Bullish Eurozone Manufacturing Data Failed to Shore up Euro (EUR)
A strong raft of Eurozone Manufacturing PMIs was not enough to keep the Euro Pound (EUR GBP) exchange rate on an uptrend on Wednesday. Worries over the ongoing deadlock between Greece and its creditors have been weighing heavily on the single currency this week, raising the prospect of a fresh crisis as major debt repayments loom. Confidence in the outlook of the Hellenic nation was further dented by the weakness of January’s manufacturing data, which saw the measure’s largest decline since September 2015.
However, the stronger showings from Germany, France and other nations could lead the European Central Bank (ECB) to adopt a more hawkish outlook in the near future. As Chris Williamson, Chief Business Economist at IHS Markit, noted:
‘Inflationary pressures are also picking up. Much of the increase in costs and prices can be linked to the weakened exchange rate and higher global commodity prices. However, there are also signs of demand running ahead of supply, which hints at a tentative build-up of core inflationary pressures.’
Even so, the Pound proved dominant through the European session as Parliament prepared to vote on the Article 50 bill. Rather than being disappointed by the UK Manufacturing PMI investors were encouraged by the signs that inflationary pressure is continuing to mount at a faster rate than forecast. The sharp increase in input prices suggests that the Consumer Price Index will see further upwards momentum in the coming months, potentially encouraging the Bank of England (BoE) to raise interest rates.
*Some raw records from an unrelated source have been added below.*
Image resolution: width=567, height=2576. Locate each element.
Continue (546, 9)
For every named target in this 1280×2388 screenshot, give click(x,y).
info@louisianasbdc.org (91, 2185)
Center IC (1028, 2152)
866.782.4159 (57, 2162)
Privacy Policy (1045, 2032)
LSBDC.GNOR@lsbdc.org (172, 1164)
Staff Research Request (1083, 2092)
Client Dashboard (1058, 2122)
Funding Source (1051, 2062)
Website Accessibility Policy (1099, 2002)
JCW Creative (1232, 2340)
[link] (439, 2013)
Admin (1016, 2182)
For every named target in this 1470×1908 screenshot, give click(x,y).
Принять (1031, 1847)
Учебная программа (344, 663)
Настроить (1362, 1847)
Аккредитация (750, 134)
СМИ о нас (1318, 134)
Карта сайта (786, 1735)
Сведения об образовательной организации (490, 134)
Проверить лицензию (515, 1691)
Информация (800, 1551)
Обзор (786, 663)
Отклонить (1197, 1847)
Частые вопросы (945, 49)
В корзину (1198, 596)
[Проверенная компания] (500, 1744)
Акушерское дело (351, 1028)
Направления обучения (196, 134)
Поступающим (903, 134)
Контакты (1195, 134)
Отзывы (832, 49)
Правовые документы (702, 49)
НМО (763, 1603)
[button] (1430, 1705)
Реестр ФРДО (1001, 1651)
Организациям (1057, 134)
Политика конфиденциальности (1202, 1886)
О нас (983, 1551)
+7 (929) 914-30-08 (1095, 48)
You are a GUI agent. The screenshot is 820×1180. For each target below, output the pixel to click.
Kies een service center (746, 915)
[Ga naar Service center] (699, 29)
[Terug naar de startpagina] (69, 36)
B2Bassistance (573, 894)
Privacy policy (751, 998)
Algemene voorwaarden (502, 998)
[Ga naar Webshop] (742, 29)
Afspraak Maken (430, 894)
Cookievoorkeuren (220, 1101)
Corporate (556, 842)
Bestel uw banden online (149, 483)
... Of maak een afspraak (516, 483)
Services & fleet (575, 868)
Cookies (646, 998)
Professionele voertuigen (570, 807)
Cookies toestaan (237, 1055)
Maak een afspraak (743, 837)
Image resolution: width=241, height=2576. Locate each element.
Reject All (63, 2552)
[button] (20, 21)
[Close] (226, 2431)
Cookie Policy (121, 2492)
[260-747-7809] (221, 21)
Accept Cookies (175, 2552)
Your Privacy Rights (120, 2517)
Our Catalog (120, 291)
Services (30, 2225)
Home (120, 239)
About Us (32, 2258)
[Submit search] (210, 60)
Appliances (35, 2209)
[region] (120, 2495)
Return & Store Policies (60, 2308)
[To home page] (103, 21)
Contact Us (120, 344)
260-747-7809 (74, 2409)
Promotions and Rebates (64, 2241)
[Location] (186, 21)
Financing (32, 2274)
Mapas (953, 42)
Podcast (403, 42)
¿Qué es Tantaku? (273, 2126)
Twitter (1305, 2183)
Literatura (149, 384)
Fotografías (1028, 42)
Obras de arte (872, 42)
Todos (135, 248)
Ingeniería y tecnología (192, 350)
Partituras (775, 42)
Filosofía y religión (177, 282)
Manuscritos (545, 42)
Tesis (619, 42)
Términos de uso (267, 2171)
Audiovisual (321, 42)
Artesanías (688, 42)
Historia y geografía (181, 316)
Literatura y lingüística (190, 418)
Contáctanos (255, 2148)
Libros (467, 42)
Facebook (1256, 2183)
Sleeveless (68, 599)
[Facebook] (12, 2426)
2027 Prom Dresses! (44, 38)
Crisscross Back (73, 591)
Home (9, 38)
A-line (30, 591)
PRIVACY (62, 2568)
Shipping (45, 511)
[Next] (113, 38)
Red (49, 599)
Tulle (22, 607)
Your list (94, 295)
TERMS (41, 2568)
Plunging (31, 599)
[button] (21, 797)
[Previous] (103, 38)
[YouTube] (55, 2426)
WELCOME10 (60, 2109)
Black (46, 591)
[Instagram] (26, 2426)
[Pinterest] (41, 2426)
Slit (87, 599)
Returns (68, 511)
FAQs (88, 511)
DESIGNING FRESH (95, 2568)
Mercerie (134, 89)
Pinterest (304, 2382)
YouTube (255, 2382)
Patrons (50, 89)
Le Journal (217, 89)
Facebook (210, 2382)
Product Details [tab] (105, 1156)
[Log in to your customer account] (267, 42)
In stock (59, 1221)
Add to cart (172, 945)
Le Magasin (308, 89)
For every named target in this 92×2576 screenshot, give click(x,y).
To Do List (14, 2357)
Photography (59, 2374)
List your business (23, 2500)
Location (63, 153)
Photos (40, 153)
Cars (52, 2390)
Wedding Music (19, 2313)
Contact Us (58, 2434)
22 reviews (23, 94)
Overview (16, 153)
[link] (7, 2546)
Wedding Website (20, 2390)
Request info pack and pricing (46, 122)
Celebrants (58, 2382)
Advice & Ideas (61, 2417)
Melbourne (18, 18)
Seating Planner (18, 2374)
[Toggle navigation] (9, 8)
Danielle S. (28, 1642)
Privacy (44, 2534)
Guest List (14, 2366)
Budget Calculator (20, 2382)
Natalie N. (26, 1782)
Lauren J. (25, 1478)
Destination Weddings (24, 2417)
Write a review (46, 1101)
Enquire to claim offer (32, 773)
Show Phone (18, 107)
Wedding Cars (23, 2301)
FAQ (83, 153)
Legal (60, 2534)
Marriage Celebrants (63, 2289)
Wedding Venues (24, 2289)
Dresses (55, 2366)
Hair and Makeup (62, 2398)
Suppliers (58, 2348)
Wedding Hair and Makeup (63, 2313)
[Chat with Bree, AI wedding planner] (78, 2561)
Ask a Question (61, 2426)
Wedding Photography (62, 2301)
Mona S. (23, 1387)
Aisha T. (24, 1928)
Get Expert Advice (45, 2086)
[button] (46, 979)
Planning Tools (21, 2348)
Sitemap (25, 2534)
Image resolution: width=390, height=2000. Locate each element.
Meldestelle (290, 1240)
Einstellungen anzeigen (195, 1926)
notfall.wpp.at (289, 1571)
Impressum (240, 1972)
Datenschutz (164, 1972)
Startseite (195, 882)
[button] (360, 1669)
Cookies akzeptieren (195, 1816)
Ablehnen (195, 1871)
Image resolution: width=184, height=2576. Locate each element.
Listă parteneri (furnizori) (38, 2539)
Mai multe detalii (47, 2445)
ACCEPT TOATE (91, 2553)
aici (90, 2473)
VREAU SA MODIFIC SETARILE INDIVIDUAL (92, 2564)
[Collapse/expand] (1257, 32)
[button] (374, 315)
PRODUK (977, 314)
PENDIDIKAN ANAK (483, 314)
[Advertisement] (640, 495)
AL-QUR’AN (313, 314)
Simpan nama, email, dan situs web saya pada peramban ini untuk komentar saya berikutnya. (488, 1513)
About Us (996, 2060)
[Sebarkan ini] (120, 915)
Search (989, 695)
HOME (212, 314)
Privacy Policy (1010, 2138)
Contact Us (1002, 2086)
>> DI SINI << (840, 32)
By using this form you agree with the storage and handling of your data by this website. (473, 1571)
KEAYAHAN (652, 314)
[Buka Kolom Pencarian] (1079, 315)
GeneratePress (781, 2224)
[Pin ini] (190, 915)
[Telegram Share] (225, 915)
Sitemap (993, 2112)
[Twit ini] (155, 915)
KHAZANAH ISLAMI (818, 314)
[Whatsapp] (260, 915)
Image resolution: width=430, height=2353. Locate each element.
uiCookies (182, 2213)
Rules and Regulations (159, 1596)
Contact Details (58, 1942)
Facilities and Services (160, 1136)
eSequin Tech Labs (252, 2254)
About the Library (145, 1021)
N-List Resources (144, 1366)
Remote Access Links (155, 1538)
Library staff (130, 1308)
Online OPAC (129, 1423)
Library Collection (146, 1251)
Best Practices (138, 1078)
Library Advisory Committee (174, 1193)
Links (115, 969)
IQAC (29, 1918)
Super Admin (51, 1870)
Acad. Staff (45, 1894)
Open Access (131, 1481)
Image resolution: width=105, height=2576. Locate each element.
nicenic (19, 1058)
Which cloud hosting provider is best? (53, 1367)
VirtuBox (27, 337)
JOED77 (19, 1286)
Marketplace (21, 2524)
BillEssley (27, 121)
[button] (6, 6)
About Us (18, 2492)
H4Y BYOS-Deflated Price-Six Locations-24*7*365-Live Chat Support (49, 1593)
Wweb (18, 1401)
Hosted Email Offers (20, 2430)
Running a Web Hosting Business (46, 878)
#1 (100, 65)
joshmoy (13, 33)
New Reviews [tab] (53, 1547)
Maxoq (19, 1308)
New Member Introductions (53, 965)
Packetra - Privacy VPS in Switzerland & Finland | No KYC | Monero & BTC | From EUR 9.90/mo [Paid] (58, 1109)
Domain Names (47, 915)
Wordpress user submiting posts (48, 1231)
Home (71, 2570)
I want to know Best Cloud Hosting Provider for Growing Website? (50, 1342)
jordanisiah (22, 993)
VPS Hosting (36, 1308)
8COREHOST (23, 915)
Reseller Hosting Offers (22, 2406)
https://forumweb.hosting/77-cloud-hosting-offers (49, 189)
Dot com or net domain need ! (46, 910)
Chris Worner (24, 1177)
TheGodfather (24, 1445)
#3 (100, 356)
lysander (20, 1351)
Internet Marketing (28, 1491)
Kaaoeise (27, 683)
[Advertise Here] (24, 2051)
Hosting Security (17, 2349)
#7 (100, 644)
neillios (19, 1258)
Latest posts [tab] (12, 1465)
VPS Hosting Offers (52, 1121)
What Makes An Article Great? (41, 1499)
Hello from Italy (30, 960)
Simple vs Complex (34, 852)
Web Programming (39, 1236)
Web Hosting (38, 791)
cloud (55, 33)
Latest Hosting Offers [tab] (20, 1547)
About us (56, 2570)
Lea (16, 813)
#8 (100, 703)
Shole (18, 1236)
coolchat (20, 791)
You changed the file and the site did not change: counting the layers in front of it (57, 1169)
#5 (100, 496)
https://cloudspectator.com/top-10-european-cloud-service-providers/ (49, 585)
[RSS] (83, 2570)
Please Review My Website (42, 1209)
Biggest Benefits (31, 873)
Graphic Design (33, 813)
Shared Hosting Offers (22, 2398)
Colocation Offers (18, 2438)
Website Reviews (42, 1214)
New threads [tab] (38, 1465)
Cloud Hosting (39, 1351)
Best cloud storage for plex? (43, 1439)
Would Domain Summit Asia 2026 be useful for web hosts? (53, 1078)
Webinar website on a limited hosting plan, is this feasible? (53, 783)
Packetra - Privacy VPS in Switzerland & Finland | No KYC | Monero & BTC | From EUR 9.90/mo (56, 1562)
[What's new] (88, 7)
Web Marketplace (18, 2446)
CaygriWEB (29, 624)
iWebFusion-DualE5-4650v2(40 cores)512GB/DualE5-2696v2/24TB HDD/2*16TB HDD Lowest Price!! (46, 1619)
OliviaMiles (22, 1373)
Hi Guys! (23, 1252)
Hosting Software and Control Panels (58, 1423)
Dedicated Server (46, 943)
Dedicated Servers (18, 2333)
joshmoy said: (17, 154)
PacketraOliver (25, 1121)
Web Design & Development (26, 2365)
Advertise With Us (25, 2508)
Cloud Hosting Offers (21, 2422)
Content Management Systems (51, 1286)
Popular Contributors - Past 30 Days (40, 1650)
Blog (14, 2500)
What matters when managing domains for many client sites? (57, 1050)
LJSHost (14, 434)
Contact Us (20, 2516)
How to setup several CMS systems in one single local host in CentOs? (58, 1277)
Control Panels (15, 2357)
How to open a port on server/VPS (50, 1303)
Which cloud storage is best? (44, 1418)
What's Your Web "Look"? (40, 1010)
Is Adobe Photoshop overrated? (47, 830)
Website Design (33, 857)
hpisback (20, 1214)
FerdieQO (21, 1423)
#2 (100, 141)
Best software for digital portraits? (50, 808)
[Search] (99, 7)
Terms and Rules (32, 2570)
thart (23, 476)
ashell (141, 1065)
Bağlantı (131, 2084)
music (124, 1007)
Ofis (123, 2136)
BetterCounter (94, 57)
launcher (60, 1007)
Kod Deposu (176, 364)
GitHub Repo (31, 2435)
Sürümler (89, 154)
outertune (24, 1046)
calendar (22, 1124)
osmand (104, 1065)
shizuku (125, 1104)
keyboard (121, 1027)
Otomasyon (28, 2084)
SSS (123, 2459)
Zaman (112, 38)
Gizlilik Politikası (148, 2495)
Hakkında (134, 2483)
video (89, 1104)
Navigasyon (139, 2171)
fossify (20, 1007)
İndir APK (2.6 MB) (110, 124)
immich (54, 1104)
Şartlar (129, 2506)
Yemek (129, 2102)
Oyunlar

EUR GBP Exchange Rate Could Extend Downtrend on Hawkish BoE
Sterling is likely to see increased volatility on Thursday, with the first BoE policy meeting of 2017 coming alongside its latest Inflation Report. Investors will be on the lookout for any indications that policymakers are taking a more hawkish view, given the continued resilience of the UK economy. However, if Governor Mark Carney indicates that the BoE will continue to look through some degree of Brexit-based inflation and reaffirms the current neutral outlook on monetary policy the Pound could slide.
Focus will also fall on the latest commentary from the ECB as it publishes its newest Economic Bulletin. If there is any particular reference to the possibility of tapering the quantitative easing program the Euro could return to a stronger footing, although a speech from President Mario Draghi is unlikely to encourage confidence in the single currency. Concerns over Greece and the strength of the US Dollar (USD) could also limit the upside potential of the EUR GBP exchange rate in the later week.
Current Interbank EUR, GBP Exchange Rates
At the time of writing, the Euro Pound (EUR GBP) exchange rate was slumped in the region of 0.85, while the Pound Euro (GBP EUR) pairing was making strong gains at 1.1755.